Disability rights groups on Tuesday demanded that the government offer them more financial benefits, saying that the government’s current plans to raise the total budget for disability benefits to €45 million by 2028 is not enough.
The demand was made in a letter signed by the Cyprus confederation of people with disabilities’ organisations (Kysoa), the federation of patients’ associations (Osak), the paraplegic organisation, and the third age observatory, which said President Nikos Christodoulides should create a “supplementary budget” to boost benefits for people with disabilities.
“We recognise once again, publicly, the current government’s political will for the implementation of the disability movement’s timeless and permanent demand, which will free disability benefits from the distortions of the guaranteed minimum income and its financial criteria,” they said.
They added that “one in two people with a severe or moderate intellectual disability” are left “provocatively invisible, on the sidelines” by the current state of affairs, and that the current budget “does not help in the implementation” of the government’s plans.
“At a time when existing benefits are required to be increased, they have remained stagnant for 20 years,” the groups said, adding that the amount of money spent on disability benefits fell from 0.7 per cent of Cyprus’ gross domestic product in 2023 to 0.6 per cent last year.
“This is because while state welfare for people with disabilities remains stagnant, our economy is growing and thriving, and thus our GDP has increased,” they said, adding that the “inevitable” result of this is that Cyprus fell to second-to-last in the European Union in terms of the proportion of its GDP spent on disability benefits.
“With current economic forecasts indicating further growth in our GDP, the approved amount will simply maintain us at current dismal levels,” they said.

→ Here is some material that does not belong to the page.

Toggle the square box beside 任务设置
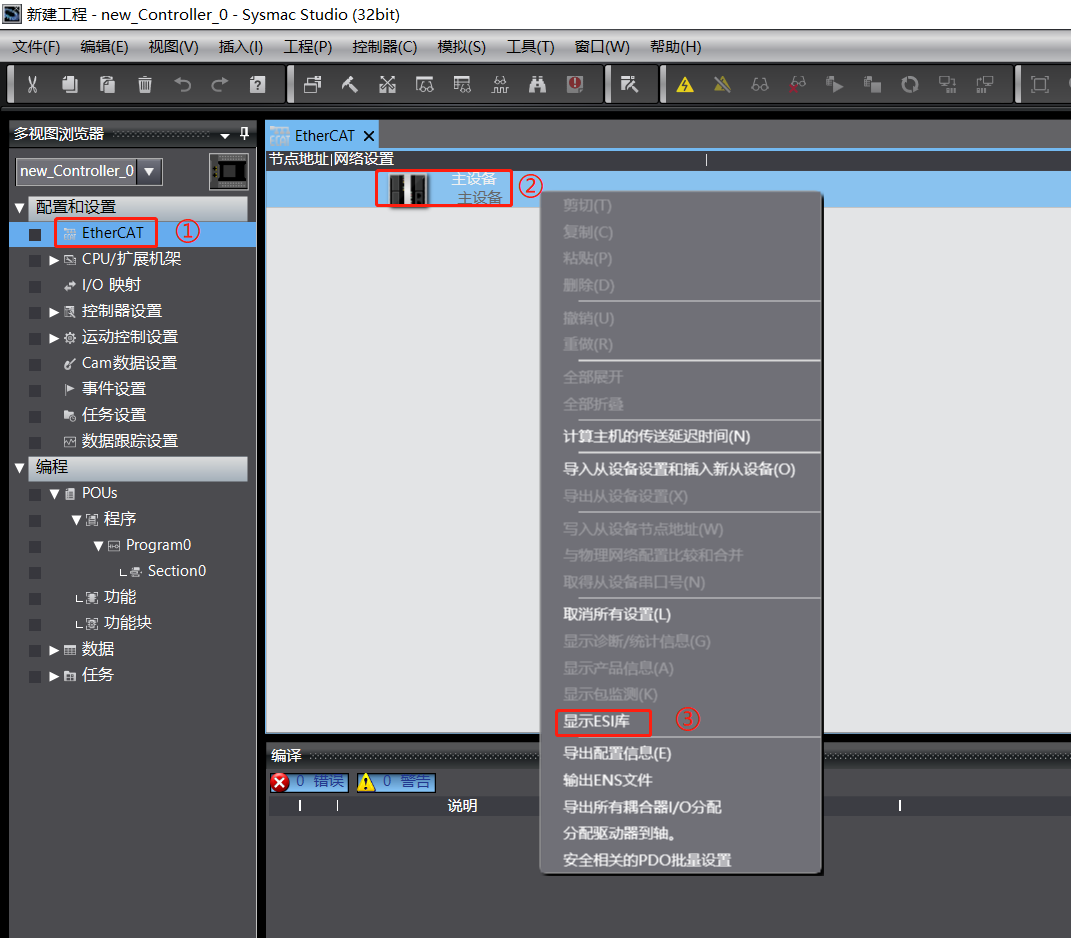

They added that they are “not talking about numbers”, but about “people with disabilities in this country who, due to their disability, are driven to poverty and live invisible to the state.

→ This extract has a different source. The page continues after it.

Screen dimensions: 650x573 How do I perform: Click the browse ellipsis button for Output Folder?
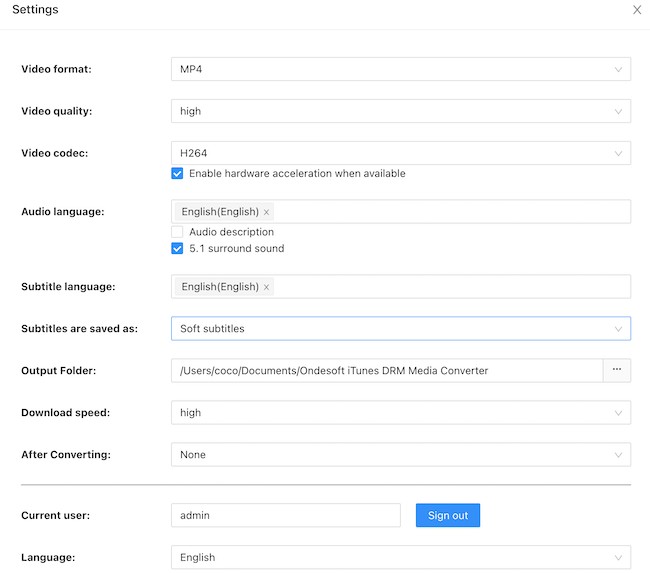(616, 370)
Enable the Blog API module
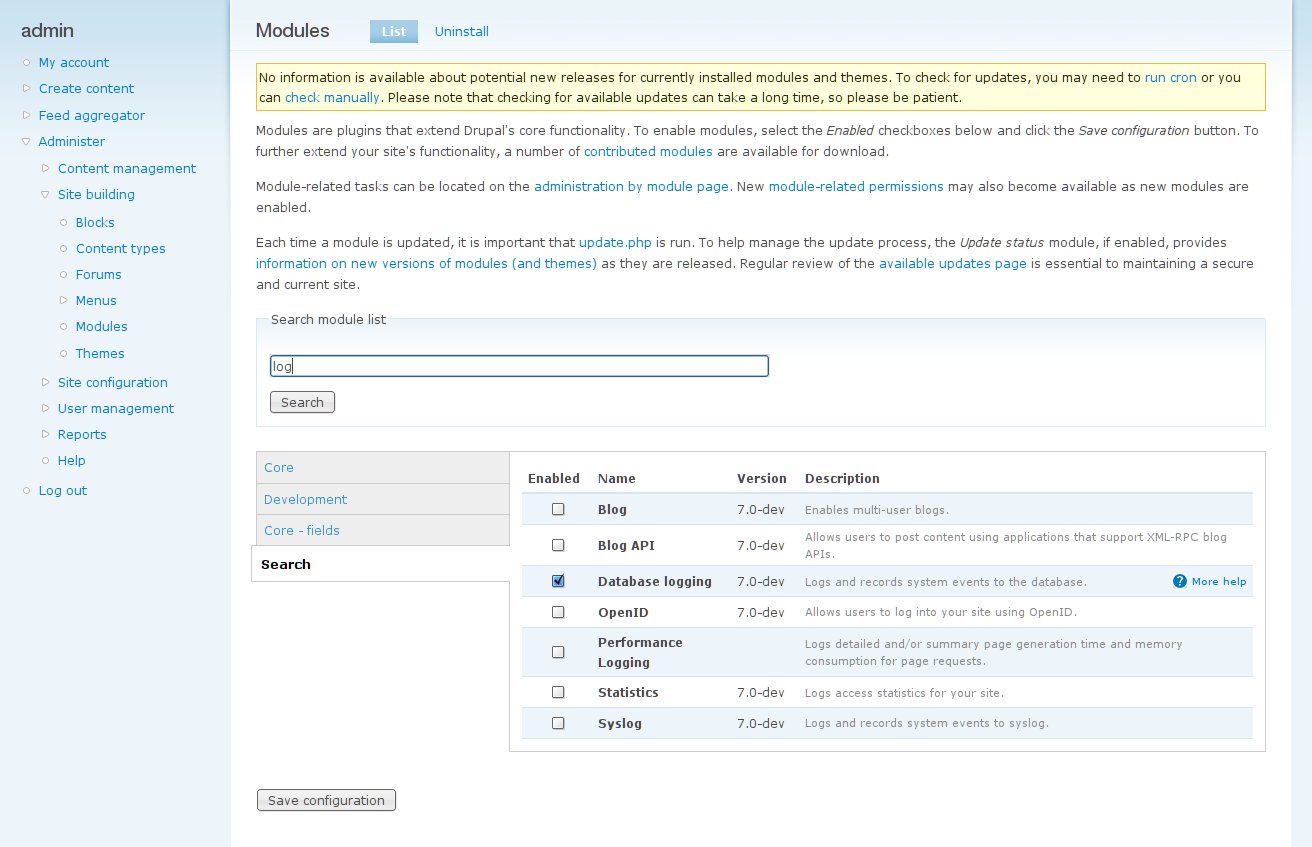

“As we point out, with one voice, the four bodies, the Cypriot economy, yes, can do better than €45m over a three-year period,” they said, adding that “the growth of any human-centred economy must entail the substantial growth of the welfare state”.

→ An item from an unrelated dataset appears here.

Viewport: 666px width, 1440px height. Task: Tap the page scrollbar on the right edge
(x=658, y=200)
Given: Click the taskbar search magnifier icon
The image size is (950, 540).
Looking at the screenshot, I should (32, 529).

They then said that the supplementary budget should be worth at least €65m.
Last month, the social welfare deputy minister of the day Marilena Evangelou had told the House finance committee that 12,000 new beneficiaries are to receive disability benefits as part of government reforms to the benefit system.
She said the amount allocated to disability benefits will stand at €26m next year, and that this will be the first time since the Republic of Cyprus’ independence in 1960 that there is an item in the government’s budget specifically earmarked for disability benefits.
This number, she said, will then rise to €35m in 2027 and to €45m in 2028, adding up to a total of €106m spent on disability benefits over the next three years.
The question of the GDP figures and the less than flattering comparison to other EU member states was raised by Akel MP Andreas Kafkalias, who pointed out that the EU average sits at over two per cent of GDP spent on disability benefits.
Evangelou’s response was that these figures are “one reason we are moving forward with correcting the deficits which have existed for decades”.
“People with disabilities are a group of people who need to be supported to come to light and to become all of our priority,” she said, while Diko MP Chrysis Pantelides said the government is “laying solid foundations so that it will never again be questioned if disabilities are a priority issue”.